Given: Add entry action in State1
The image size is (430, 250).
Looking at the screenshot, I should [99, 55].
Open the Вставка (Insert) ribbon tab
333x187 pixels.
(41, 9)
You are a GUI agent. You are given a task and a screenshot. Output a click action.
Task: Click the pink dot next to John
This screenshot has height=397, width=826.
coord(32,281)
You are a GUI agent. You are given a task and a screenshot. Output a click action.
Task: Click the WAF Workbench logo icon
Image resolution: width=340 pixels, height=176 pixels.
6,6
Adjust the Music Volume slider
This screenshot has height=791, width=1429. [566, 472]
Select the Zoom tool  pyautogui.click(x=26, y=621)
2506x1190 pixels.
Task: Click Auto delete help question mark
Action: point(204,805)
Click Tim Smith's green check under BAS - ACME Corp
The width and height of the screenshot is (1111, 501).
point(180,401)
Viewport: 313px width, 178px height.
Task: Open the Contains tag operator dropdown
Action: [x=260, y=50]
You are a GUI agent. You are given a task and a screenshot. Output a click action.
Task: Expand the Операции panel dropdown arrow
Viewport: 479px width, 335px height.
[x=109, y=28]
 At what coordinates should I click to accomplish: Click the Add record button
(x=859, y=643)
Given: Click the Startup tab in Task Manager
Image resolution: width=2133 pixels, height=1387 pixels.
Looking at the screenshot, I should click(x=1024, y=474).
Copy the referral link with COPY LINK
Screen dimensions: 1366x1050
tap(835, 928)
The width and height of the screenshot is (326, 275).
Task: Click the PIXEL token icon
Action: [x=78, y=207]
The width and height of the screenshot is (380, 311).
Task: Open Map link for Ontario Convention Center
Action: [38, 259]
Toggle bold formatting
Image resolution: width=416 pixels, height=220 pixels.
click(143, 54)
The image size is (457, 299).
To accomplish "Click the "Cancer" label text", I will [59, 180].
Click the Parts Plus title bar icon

# [DESCRIPTION OF THE TASK]
Locate each line in the rows above that contains the string "dropdown" and copy those lines in full.

# [RESULT OF THE EXERCISE]
Task: Open the Contains tag operator dropdown
Task: Expand the Операции panel dropdown arrow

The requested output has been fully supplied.